Rochester took me by the arm and led me along the gallery and onto the landing above the stairs. He stopped, placed the candle on a low table and clasped both my hands in his.

“I thank you, Miss Next, from the bottom of my heart! It has been a living hell of torment; not knowing when or even if my beloved Jane would return!”

He spoke with keen and very real passion; I wondered if Landen had ever loved me as much as Rochester loved Jane.

“It was the least I could do, Mr. Rochester,” I responded happily, “after your kind attention to my wounds that night outside the warehouse.”

He dismissed my words with a wave of his hand.

“You are returning straight away?”

I looked down.

“It’s not quite as easy as that, sir. There is another interloper in this book aside from me.”

Rochester strode to the balustrade. He spoke without turning around.

“It’s him, isn’t it?”

“You have met him?” I asked, surprised.

“He has several names. You have a plan?”

I explained the use of a signal and made it clear that it would be safer for me to remain at Thornfield until the book had run its course. Then I would take Hades with me—somehow.

“The end of the book,” murmured Rochester unhappily. “How I hate the ending. The thought of my sweet Jane traveling to India with that poltroon St. John Rivers makes my blood turn to ice.” He bolstered himself. “But I have at least a few months of real happiness before that time. Come, you must be hungry.” He walked off down the corridor and beckoned me to follow, talking as he went.

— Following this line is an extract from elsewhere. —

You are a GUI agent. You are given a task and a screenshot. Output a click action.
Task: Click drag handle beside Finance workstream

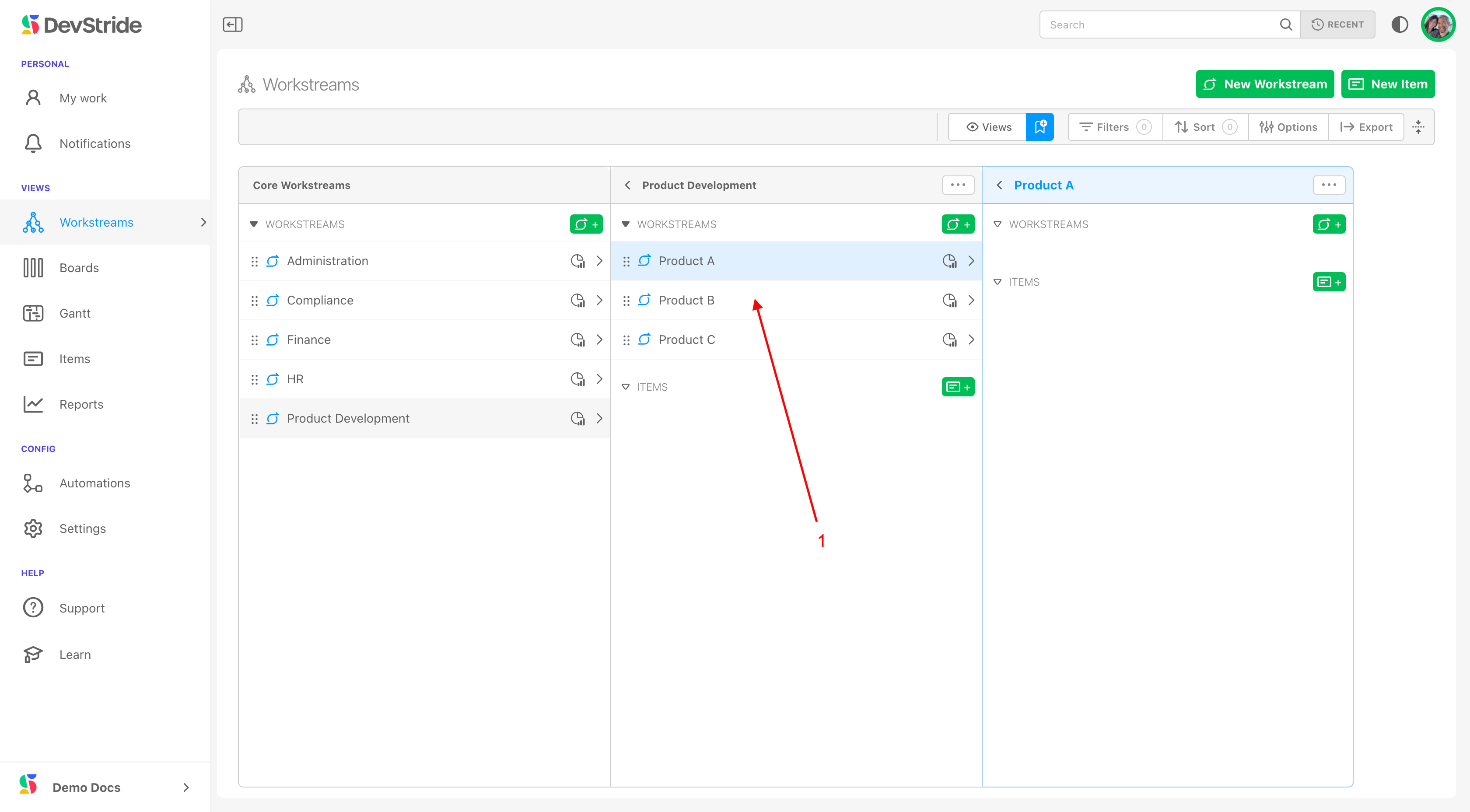[x=255, y=340]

“I suggest we try and trap him when Jane has left after—” he shivered slightly at the thought of it. “—the wedding. We will be quite alone as Jane takes the narrative with her to Moor House and those fatuous cousins. I am not featured again in the book, so we may do as we please, and I am best disposed to be of assistance. However, as you have guessed, you must do nothing that might disturb Jane; this novel is written in the first person. I can get away to speak with you when I am, to all intents and purposes, out of the story. But you must promise me that you will stay out of Jane’s way. I will speak to Mrs. Fairfax and Adele privately; they will understand. The servants Mary and John will do whatever I tell them.”

We had arrived at a door and Rochester knocked impatiently. There was a groaning and a thump and presently a very disheveled character appeared at the door.

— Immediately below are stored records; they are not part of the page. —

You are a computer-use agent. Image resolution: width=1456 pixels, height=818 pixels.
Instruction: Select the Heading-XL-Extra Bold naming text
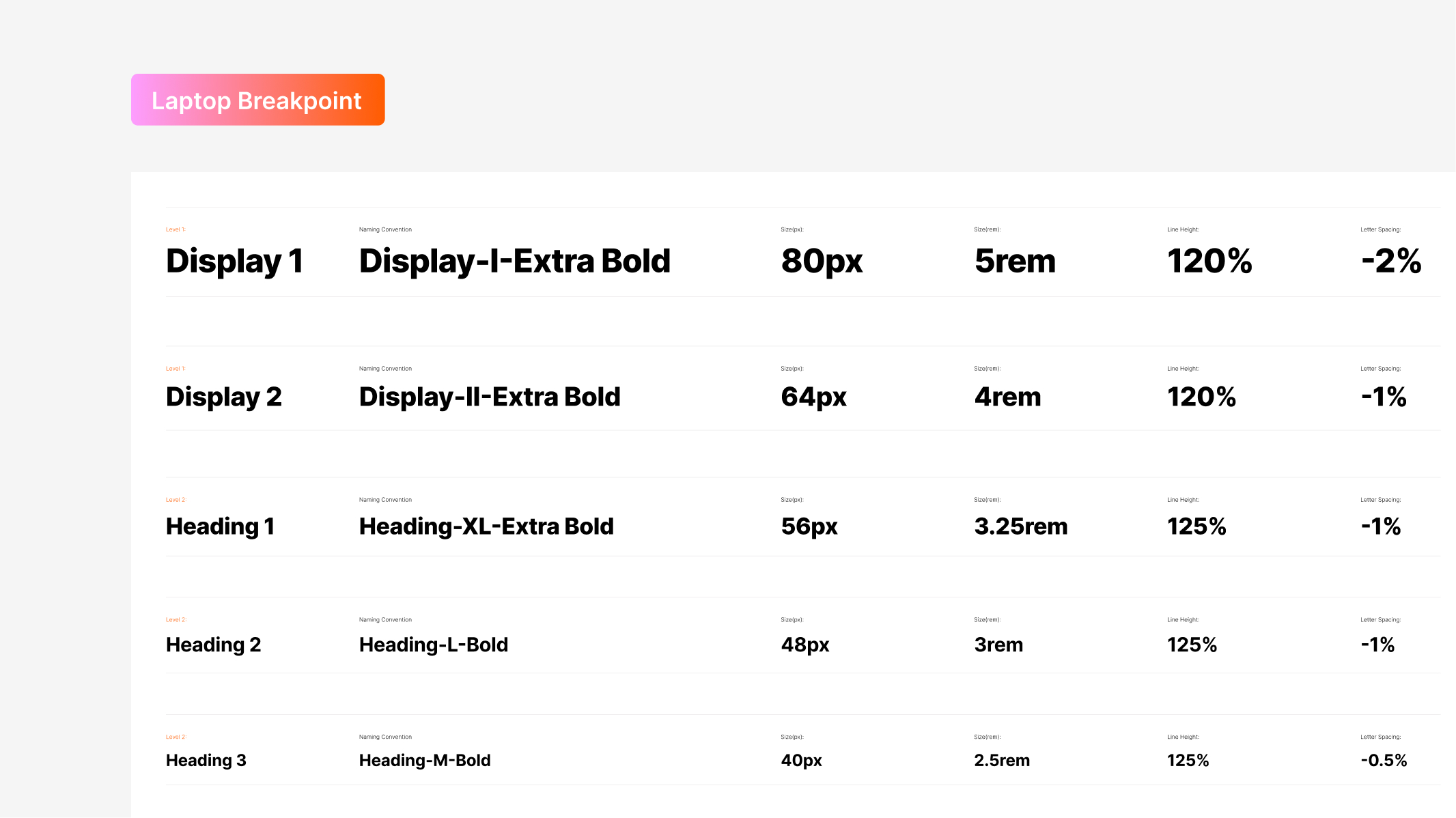486,526
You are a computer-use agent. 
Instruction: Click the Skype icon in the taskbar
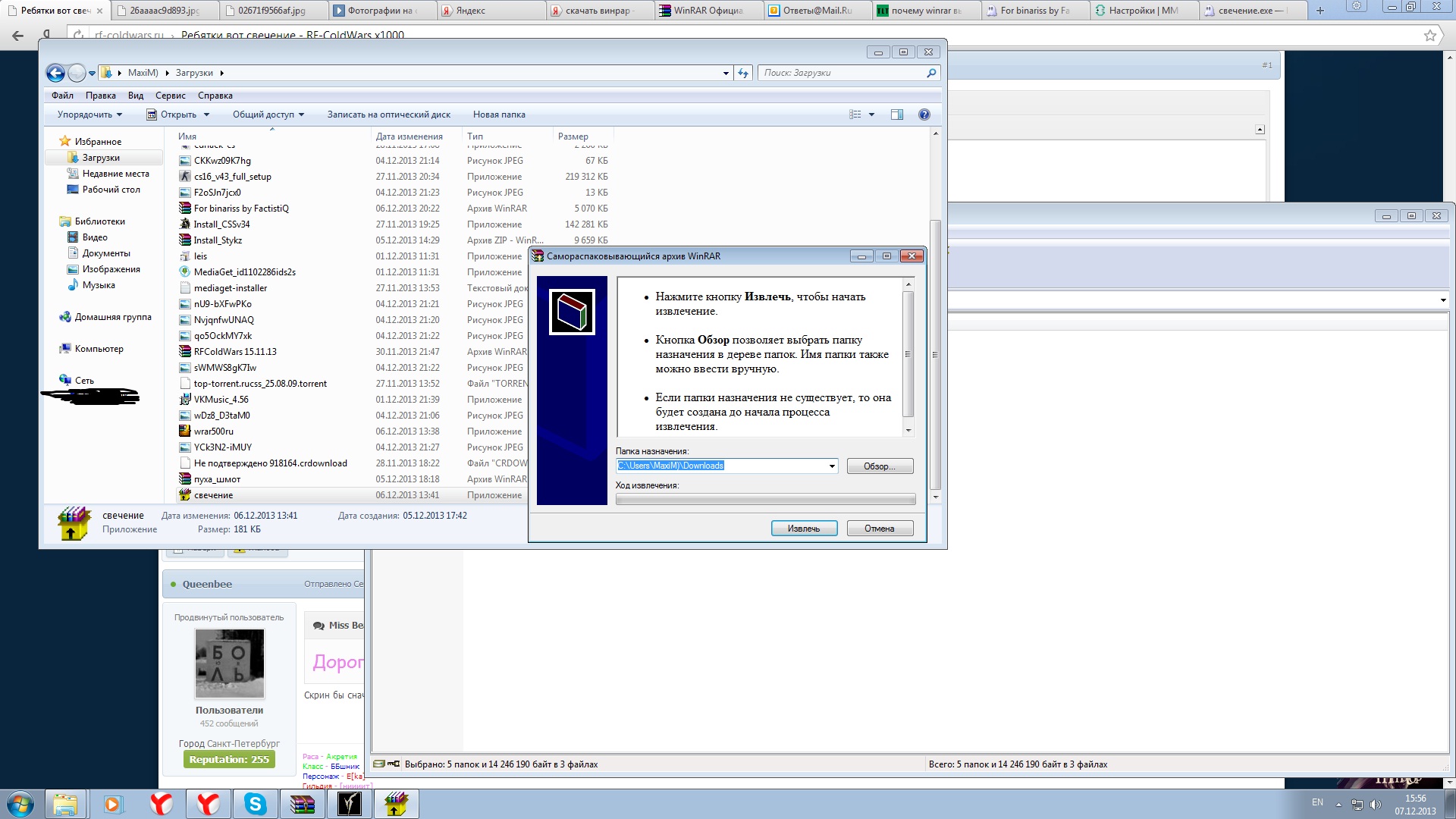pyautogui.click(x=255, y=804)
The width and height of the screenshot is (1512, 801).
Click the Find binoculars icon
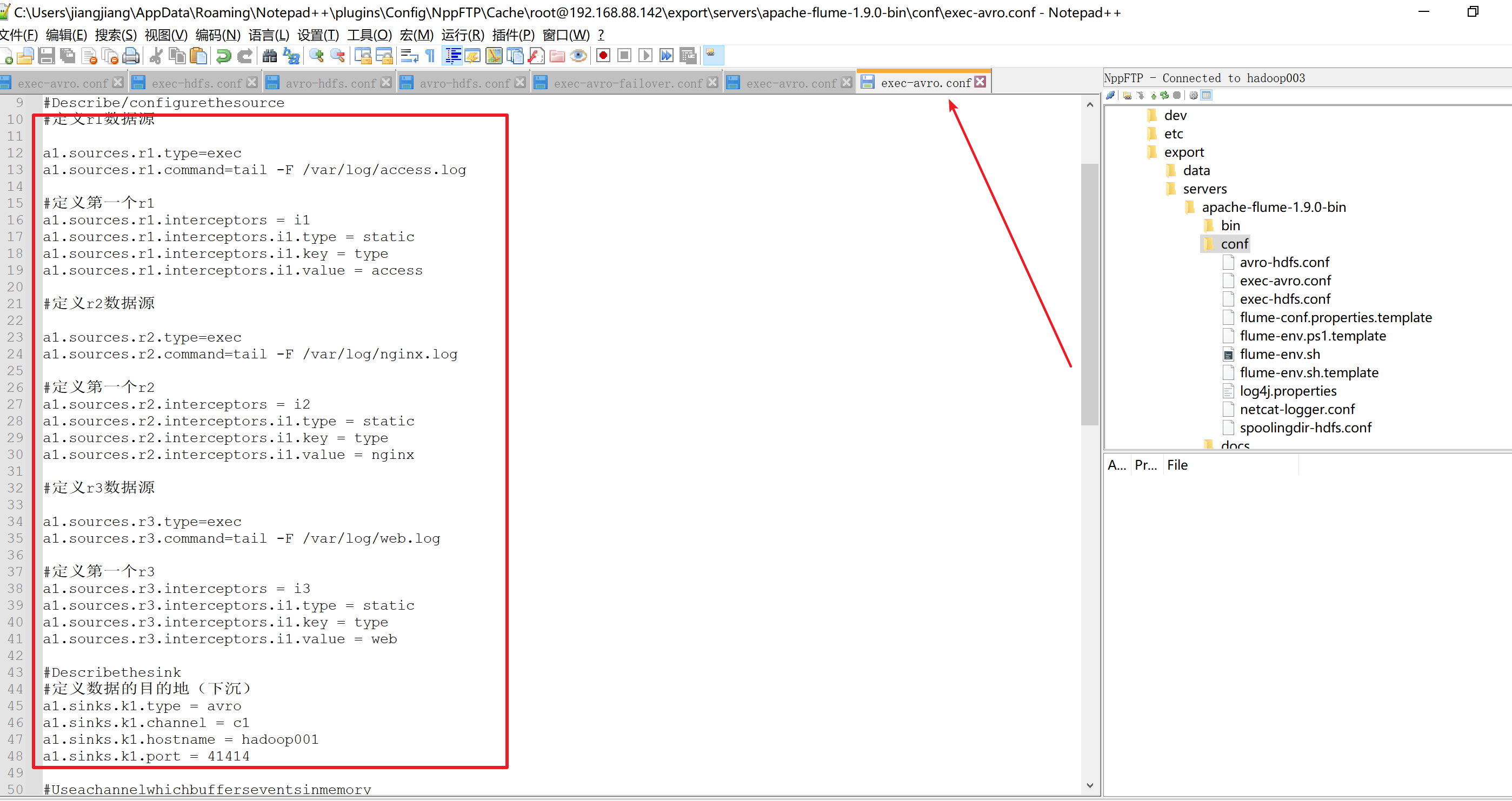pos(269,56)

“Mrs. Fairfax,” said Rochester, “this is Miss Next. She will be staying with us for a month or two. I want you to fetch her some food and have a bed made ready; she has traveled far to be here and I think she needs sustenance and rest. It would please me if you were not to discuss her presence with anyone, and I would be grateful if you could engineer that Miss Next and Miss Eyre do not meet. I hardly need to stress the importanc

e of this to you.”

Mrs. Fairfax looked me up and down, was particularly intrigued and shocked at the same time by my ponytail and jeans, and then nodded and led me off toward the dining room.

“We will speak again tomorrow, Miss Next,” said Rochester, a smile breaking out on his troubled face. “And I thank you once again.”

He turned and left me to Mrs. Fairfax, who bustled downstairs. The housekeeper told me to wait in the dining room while she brought me something to eat. She returned shortly with some cold cuts of meat and some bread. I ate hungrily as Pilot—who I thought had been let in when Hades went out— sniffed at my trouser leg and wagged his tail excitedly.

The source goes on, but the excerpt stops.